A presentation may be made by word of mouth or in writing. But under penalty of nullity all expressions are to be avoided which would imply a bestowal of the office (c. 5, X de iure patr. III, 38). A simoniacal presentation would be invalid. The time allowed for presentation is four months to a lay patron, and six to a spiritual patron; six months is stipulated for a mixed patronage when exercised in common, four or six months when turn is taken (c. 22, X de iure patr. III, 38). The interval begins the moment announcement is made of the vacancy. For one who through no fault of his own has been hindered in making a presentation, the time does not expire at the end of the period mentioned. When his candidate has been unjustly rejected by the bishop, the patron may appeal, or make an after presentation.

(b) The honorary rights (iura honorifica) of the patron are: precedence in procession, a sitting in the church, prayers and intercessions, ecclesiastical mentions, burial in the church, ecclesiastical mourning, inscriptions, special incensing, the asperges (holy water), ashes, palms, and the Pax.

(c) The utilitarian rights (iura utilia) of the patron consist essentially in this: that in so far as he is a descendant of the founder he is entitled to an allowance sufficient for his maintenance from the superfluous funds of the church connected with the patronage, if, through no fault of his own, he has been reduced to such straits as to be unable to support himself, and no one else is under any obligation to assist him (c. 25, X de iure patr. III, 38). To draw any other material advantages from the church connected with the patron-age, as so frequently happened in the Middle Ages, it is requisite for this condition to have been made at the time of foundation with the consent of the bishop, or that it be subsequently stipulated (c. 23, X de iure patr. III, 38. C. un. Extrav. comm. de rebus eccl. non alien. III, 4).

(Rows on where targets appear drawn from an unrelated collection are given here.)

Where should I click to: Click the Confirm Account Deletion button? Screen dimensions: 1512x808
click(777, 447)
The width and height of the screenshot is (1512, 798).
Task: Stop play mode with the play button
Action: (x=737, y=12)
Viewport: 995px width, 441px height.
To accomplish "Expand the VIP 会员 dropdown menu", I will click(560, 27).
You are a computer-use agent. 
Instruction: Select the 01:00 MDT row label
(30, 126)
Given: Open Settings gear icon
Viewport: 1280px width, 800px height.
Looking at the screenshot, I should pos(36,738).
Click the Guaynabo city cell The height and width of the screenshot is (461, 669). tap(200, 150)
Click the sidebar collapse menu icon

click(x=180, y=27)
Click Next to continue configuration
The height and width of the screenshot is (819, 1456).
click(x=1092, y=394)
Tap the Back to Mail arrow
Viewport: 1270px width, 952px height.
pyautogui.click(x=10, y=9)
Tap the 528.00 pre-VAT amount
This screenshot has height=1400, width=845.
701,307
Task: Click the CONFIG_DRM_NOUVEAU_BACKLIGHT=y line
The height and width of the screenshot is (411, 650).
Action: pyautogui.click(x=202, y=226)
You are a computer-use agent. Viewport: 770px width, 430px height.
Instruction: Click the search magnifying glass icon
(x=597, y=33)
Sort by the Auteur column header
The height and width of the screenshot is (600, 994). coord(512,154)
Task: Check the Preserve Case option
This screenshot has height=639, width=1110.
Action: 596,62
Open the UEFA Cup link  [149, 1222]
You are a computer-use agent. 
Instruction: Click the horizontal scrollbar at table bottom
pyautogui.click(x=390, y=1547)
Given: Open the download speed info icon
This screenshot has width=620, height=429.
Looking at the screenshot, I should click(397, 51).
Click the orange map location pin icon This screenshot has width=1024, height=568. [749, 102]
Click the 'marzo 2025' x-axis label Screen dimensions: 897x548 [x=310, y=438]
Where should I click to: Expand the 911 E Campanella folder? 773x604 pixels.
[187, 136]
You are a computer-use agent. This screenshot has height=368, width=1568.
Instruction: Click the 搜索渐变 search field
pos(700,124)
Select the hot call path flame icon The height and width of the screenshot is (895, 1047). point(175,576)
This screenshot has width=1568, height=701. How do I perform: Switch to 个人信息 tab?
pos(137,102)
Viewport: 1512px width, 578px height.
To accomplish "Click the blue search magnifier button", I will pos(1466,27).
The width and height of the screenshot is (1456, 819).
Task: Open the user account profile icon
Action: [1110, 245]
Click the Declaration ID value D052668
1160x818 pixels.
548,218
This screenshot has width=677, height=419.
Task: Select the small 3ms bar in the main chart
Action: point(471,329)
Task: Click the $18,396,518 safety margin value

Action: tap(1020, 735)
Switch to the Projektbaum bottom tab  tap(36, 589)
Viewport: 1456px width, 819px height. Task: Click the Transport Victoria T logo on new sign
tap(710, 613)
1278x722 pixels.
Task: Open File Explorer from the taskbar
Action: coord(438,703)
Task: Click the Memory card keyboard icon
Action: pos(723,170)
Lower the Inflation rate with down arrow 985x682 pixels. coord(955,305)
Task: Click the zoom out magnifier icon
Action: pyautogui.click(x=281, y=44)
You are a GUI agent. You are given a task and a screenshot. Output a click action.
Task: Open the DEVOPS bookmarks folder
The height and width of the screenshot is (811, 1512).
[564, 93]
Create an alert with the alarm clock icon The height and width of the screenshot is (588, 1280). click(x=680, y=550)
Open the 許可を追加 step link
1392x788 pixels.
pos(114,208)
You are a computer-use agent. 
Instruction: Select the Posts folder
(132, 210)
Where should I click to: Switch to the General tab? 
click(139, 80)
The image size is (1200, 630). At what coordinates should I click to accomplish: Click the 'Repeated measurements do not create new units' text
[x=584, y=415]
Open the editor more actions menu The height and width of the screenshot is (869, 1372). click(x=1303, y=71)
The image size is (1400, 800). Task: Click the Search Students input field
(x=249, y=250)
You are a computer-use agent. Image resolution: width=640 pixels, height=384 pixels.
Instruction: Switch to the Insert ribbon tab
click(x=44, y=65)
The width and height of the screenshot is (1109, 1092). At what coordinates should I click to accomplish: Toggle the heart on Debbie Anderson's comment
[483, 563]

(d) The right or important duty (iura onerosa) of the patron is, in the first place the cura beneficii, the care to preserve unimpaired the status of the benefice and the conscientious discharge of the obligations connected therewith. He must not, however, interfere in the administration of the property of the benefice or the discharge of the spiritual duties on the part of the holder of the benefice. This cura beneficii entitles the patron to have a voice in all changes in the benefice and the property belonging to it. Again, on the patron is incumbent the defensio or the advocatia beneficii (c. 23, 24, X de iure patr. III, 38). In the present administration of justice, however, this obligation has practically disappeared. Lastly, the patron has the subsidiary duty of building (Trent, Sess. XXI, “de ref.”, c. vii).

VIII. The right of patronage lapses ipso iure at the suppression of the subject or object. If the church connected with the patronage is threatened with total ruin, or the endowment with a deficit, if those first bound to restore it are not at hand, the bishop is to exhort the patron to rebuild (reoedificandum) or renew the endowment (ad redotandum). His refusal forfeits him the right of patronage, at least for himself personally. Furthermore, the right of patronage is lost upon express or tacit renunciation. And lastly, it lapses in cases of apostasy, heresy, schism, simoniacal alienation, usurpation of the ecclesiastical jurisdiction over the patronal church or appropriation of its goods and revenues, murder or mutilation of an ecclesiastic connected with the church.